--- PAGE EXCERPT ---
- Education: Cambridge University Durham University
- Awards: Buchalter Cosmology Prize (2016)
- Scientific career
- Fields: Theoretical physics
- Workplaces: University of Nottingham
- Thesis: Braneworld Cosmology and Holography (2002)
- Doctoral advisor: Ruth Gregory
- Website: www.nottingham.ac.uk/physics/people/antonio.padilla

= Antonio Padilla =

British physicist (born 1975)

Antonio Padilla (born 1975), also known as Tony Padilla, is a British theoretical physicist and science populariser. He is Professor of Physics at the University of Nottingham, where he is also associate director of the Nottingham Centre of Gravity.

==Early life and education==
Padilla studied at Cambridge University as an undergraduate, and completed his PhD at Durham University in 2002. At Durham he was part of the Centre for Particle Theory, a research group with members in both the Department of Mathematical Sciences and Department of Physics.

==Career==
Padilla held research positions at the University of Oxford and the University of Barcelona before joining the University of Nottingham. He is active in science communication, and is a recurring presenter on the YouTube series Numberphile and its sister channel, Sixty Symbols.

In 2016, he and collaborator Nemanja Kaloper of the University of California, Davis received the Buchalter Cosmology Prize for their work on the cosmological constant problem. Kaloper and Padilla devised a new strategy; this involved rewriting Einstein's equations to 'effectively cancel out the input from quantum fluctuations' and treat the cosmological constant as an average of the matter contribution over all of space and time. This produced a 'relatively small cosmological constant', but also predicted that universe expansion will eventually reverse direction.

In 2022, Padilla released Fantastic Numbers and Where to Find Them, which explains the role played by vast and ultra-small numbers in contemporary physics. The book was developed from a series of public lectures delivered by Padilla to raise money for a friend to receive cancer treatment abroad. Topics covered include the theory of Graham's number.
--- LISTED RECORDS ---
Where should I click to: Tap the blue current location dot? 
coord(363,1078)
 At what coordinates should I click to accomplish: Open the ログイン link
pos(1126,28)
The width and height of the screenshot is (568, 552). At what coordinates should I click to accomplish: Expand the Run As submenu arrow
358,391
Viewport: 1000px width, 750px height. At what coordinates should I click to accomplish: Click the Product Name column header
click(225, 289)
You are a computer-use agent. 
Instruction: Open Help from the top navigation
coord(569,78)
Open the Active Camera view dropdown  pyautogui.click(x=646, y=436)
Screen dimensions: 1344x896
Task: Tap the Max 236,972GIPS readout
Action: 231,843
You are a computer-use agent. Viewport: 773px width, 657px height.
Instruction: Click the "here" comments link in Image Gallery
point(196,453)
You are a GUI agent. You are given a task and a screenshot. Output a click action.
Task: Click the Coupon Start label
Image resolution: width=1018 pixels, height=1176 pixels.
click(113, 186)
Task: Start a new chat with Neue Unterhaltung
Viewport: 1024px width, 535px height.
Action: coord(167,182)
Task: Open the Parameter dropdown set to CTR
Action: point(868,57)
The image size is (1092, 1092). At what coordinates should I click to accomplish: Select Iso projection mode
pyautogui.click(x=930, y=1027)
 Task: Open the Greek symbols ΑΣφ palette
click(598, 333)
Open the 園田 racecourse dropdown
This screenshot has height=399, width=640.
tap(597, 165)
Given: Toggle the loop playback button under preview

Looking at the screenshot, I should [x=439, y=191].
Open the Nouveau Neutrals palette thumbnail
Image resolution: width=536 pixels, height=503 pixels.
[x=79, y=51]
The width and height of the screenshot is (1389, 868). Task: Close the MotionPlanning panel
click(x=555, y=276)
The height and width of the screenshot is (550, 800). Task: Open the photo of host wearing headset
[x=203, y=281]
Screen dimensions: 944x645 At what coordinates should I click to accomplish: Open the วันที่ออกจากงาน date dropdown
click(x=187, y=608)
---
● **TASKS TO PERFORM**:
a. Do these statements agree with the Antonio Padilla biography? For each, answer yes or no and quote the deciding words. (i) Padilla completed his PhD at Cambridge University. (ii) Padilla appears as a presenter on Sixty Symbols. (iii) The strategy devised by Kaloper and Padilla predicted that universe expansion will eventually reverse direction.
b. Answer these questions from the Antonio Padilla biography:
(i) Who was Padilla's doctoral advisor?
(ii) Which university is Nemanja Kaloper of?
(iii) In what year did Padilla release Fantastic Numbers and Where to Find Them?
c. Can you quote the part of the Antonio Padilla biography that opens with the words containing "- Education: Cambridge" and closes with "physicist (born 1975)"?

● **OUTPUTS IN ORDER**:
a.
(i) No: "completed his PhD at Durham University in 2002"
(ii) Yes: "is a recurring presenter on the YouTube series Numberphile and its sister channel, Sixty Symbols"
(iii) Yes: "but also predicted that universe expansion will eventually reverse direction"

b.
(i) Ruth Gregory
(ii) The University of California, Davis
(iii) 2022

c.
- Education: Cambridge University Durham University
- Awards: Buchalter Cosmology Prize (2016)
- Scientific career
- Fields: Theoretical physics
- Workplaces: University of Nottingham
- Thesis: Braneworld Cosmology and Holography (2002)
- Doctoral advisor: Ruth Gregory
- Website: www.nottingham.ac.uk/physics/people/antonio.padilla

= Antonio Padilla =

British physicist (born 1975)